__INFORMATION SHOWN__.

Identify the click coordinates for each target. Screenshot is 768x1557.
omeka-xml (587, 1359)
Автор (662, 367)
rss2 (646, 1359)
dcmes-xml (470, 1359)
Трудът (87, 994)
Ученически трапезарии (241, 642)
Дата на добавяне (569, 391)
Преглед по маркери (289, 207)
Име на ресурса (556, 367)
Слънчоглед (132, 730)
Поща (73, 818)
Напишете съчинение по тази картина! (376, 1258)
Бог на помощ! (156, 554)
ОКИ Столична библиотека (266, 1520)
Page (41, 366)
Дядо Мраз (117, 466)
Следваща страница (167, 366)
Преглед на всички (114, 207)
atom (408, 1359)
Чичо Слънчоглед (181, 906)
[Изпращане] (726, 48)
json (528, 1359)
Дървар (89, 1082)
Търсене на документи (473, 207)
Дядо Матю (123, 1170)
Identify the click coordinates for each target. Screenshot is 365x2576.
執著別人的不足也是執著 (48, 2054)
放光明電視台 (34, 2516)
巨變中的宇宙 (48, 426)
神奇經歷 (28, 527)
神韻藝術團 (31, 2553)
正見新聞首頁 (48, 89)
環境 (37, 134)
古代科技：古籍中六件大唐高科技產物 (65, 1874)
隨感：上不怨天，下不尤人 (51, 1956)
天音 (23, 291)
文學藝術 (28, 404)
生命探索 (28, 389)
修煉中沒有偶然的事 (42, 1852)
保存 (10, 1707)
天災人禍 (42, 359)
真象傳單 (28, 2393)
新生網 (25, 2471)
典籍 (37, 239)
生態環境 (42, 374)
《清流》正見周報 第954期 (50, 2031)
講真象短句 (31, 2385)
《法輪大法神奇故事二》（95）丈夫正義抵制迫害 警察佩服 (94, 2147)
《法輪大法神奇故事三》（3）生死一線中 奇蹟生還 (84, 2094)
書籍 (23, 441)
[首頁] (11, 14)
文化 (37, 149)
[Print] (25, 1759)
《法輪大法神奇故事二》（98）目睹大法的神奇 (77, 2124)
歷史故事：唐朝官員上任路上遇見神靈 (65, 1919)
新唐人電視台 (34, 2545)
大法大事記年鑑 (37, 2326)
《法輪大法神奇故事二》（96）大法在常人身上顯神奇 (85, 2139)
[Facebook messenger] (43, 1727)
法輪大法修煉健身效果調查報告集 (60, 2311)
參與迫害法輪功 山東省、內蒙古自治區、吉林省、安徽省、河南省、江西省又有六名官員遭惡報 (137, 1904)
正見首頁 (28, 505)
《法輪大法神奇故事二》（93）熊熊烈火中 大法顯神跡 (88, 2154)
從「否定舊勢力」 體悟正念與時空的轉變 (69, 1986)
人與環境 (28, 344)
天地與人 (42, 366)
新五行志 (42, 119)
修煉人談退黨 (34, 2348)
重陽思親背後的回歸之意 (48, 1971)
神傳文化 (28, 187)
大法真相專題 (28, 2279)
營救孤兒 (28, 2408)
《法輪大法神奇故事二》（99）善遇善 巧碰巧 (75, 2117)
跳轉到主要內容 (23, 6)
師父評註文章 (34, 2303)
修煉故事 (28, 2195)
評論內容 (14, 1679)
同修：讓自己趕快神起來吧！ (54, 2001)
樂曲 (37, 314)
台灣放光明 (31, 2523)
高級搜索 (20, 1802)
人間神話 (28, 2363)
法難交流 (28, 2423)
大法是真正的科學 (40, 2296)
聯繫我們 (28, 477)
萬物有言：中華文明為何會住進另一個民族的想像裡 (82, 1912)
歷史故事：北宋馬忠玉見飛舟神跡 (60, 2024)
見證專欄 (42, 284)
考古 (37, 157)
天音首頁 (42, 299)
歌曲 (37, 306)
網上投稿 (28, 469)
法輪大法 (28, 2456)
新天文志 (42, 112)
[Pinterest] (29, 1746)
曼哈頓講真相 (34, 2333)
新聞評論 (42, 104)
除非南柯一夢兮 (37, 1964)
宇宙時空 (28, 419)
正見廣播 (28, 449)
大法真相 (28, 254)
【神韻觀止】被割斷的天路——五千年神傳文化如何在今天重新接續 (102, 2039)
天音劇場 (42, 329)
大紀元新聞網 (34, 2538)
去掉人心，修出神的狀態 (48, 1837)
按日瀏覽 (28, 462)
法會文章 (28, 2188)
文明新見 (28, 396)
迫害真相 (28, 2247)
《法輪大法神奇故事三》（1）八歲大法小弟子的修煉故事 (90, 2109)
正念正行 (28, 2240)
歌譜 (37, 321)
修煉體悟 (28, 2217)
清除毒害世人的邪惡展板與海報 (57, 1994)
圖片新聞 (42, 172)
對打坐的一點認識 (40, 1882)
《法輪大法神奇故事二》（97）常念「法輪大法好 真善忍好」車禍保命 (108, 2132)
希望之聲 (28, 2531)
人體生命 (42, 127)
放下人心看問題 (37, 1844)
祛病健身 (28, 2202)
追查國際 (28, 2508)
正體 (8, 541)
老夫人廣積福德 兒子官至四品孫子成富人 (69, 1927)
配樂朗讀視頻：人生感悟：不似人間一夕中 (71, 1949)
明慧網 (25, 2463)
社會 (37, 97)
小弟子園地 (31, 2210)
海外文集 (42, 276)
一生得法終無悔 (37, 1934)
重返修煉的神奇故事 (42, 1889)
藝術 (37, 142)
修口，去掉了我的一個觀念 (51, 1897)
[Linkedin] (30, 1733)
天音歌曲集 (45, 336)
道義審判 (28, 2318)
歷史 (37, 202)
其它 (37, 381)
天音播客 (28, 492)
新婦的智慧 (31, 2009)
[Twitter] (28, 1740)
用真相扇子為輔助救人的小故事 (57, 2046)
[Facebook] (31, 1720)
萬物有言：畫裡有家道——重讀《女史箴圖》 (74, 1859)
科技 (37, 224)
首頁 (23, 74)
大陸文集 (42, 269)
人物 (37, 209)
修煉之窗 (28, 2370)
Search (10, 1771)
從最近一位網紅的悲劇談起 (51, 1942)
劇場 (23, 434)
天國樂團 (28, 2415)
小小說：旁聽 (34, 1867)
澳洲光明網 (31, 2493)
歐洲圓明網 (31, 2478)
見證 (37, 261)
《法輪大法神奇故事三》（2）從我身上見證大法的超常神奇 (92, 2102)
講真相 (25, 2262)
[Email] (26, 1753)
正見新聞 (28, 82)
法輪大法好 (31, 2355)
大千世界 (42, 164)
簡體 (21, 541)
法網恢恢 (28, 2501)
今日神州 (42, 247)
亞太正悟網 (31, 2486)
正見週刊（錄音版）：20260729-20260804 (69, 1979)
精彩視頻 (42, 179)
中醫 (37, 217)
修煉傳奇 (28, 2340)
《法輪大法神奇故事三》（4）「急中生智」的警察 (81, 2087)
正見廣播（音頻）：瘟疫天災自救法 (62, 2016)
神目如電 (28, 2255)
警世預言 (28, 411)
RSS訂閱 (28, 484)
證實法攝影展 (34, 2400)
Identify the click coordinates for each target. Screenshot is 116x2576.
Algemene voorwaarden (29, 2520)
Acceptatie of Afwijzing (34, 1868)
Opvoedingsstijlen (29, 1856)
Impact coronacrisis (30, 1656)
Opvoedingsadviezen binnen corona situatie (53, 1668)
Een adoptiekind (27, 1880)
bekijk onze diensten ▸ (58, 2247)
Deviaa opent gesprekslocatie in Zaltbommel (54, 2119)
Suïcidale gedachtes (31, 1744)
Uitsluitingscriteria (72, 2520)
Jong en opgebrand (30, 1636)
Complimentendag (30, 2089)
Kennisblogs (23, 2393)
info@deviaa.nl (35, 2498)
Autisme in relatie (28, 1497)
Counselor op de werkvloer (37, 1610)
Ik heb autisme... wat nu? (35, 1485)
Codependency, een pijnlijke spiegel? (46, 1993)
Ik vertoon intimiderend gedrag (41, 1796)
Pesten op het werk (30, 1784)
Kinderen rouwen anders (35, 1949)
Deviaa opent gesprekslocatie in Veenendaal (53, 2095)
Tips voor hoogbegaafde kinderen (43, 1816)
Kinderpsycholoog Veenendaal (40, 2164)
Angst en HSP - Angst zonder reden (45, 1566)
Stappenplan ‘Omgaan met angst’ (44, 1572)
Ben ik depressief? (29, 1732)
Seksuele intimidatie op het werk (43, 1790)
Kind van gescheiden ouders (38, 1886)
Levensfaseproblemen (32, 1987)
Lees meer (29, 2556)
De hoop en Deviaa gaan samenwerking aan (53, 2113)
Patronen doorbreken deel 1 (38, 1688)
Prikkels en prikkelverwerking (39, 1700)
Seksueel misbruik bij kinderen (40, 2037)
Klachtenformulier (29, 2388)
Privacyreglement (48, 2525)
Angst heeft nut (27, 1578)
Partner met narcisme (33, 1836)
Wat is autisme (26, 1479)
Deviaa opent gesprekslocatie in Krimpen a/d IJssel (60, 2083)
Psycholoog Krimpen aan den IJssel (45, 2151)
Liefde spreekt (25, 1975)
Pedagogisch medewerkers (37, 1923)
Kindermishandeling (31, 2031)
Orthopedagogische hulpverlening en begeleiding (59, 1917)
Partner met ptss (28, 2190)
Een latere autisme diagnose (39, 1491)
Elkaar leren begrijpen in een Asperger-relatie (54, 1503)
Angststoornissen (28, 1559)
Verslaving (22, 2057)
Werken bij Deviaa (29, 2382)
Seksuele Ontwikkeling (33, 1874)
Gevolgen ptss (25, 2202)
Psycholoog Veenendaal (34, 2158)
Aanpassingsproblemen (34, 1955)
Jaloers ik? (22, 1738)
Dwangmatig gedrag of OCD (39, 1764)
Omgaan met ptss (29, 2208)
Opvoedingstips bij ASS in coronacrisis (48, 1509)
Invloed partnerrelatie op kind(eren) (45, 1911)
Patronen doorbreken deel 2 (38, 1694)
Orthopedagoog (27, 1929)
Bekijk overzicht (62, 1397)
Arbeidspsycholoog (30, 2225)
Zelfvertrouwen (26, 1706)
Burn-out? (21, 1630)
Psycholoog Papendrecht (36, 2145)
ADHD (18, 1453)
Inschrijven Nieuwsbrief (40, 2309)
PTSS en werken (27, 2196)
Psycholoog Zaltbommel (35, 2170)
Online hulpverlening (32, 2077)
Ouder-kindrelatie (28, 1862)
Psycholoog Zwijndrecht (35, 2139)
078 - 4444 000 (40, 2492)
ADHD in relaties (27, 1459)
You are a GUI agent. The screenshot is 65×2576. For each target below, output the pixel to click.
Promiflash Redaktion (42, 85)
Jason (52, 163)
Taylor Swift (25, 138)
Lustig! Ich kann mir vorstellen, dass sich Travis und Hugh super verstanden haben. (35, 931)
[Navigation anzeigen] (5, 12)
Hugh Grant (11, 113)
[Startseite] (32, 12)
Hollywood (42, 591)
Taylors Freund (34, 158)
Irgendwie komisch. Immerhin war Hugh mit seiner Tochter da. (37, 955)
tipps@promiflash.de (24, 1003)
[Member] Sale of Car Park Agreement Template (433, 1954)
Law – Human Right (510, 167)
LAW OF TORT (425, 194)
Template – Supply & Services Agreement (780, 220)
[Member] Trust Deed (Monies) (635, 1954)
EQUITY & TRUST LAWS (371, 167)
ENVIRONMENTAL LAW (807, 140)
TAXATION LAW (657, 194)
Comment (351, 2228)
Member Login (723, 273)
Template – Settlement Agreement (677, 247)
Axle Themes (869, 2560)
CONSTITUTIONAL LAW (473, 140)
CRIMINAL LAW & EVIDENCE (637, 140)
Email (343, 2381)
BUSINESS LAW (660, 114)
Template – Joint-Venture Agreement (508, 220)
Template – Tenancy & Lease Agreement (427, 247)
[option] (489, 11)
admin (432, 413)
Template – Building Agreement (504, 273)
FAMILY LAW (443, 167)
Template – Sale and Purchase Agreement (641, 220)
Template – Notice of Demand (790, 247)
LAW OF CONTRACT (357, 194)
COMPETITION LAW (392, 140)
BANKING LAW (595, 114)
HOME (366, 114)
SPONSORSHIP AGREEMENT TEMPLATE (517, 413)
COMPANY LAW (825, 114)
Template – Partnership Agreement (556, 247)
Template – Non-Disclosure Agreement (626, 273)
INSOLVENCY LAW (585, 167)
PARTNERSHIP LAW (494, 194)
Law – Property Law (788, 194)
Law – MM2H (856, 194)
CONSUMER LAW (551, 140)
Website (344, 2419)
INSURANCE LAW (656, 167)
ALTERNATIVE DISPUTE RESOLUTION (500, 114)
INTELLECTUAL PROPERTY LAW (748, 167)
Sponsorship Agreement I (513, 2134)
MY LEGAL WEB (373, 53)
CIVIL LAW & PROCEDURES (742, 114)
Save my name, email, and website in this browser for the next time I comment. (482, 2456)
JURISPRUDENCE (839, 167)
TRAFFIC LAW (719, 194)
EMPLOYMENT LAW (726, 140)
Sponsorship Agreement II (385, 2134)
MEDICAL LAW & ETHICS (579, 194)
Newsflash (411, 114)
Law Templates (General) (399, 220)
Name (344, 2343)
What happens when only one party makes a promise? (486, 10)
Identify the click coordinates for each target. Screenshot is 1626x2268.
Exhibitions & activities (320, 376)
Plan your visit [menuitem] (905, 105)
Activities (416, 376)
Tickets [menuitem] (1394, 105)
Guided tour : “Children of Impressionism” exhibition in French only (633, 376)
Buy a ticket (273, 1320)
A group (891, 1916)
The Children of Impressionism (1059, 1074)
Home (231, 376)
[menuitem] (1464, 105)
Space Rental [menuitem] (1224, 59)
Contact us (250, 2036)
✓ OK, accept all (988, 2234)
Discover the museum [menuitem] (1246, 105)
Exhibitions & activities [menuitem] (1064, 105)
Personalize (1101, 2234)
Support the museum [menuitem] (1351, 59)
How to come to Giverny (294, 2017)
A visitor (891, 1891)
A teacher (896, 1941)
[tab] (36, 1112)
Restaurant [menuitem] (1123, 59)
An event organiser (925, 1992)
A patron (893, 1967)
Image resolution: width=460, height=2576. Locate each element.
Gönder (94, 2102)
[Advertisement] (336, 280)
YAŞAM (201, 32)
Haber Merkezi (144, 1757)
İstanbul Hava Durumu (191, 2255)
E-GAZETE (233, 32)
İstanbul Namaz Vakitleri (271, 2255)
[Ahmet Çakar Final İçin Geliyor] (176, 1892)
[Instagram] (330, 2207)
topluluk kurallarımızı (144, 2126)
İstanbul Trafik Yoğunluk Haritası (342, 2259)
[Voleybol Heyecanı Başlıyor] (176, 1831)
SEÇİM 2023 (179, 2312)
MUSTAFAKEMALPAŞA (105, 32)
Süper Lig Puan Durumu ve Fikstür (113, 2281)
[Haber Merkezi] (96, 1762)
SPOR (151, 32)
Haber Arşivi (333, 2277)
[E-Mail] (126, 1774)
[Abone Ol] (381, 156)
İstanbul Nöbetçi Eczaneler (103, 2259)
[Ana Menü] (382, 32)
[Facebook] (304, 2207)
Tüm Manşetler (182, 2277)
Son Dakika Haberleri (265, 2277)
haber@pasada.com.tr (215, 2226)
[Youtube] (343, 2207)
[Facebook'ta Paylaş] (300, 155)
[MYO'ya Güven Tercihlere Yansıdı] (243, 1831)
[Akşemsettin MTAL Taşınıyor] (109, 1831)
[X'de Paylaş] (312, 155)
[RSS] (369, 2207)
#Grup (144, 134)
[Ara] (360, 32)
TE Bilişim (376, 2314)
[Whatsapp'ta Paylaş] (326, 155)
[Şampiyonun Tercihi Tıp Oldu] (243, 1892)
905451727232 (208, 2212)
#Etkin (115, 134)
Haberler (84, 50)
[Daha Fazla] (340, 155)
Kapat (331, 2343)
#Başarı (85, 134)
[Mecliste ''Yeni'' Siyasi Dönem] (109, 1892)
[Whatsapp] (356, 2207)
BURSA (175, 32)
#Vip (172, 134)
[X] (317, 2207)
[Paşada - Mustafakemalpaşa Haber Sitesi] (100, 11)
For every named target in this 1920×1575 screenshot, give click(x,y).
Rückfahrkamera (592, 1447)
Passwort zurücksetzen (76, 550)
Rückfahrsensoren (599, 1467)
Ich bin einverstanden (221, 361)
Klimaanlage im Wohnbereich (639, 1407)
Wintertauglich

__REQUIRED ACTION__. Write down exactly the span of lines above from the one containing "MEDICAL LAW & ETHICS (579, 194)" to the one containing "Image resolution: width=460, height=2576.", both ends included.

__RESPONSE FOR THIS EXERCISE__.
MEDICAL LAW & ETHICS (579, 194)
Newsflash (411, 114)
Law Templates (General) (399, 220)
Name (344, 2343)
What happens when only one party makes a promise? (486, 10)
Identify the click coordinates for each target. Screenshot is 1626x2268.
Exhibitions & activities (320, 376)
Plan your visit [menuitem] (905, 105)
Activities (416, 376)
Tickets [menuitem] (1394, 105)
Guided tour : “Children of Impressionism” exhibition in French only (633, 376)
Buy a ticket (273, 1320)
A group (891, 1916)
The Children of Impressionism (1059, 1074)
Home (231, 376)
[menuitem] (1464, 105)
Space Rental [menuitem] (1224, 59)
Contact us (250, 2036)
✓ OK, accept all (988, 2234)
Discover the museum [menuitem] (1246, 105)
Exhibitions & activities [menuitem] (1064, 105)
Personalize (1101, 2234)
Support the museum [menuitem] (1351, 59)
How to come to Giverny (294, 2017)
A visitor (891, 1891)
A teacher (896, 1941)
[tab] (36, 1112)
Restaurant [menuitem] (1123, 59)
An event organiser (925, 1992)
A patron (893, 1967)
Image resolution: width=460, height=2576. Locate each element.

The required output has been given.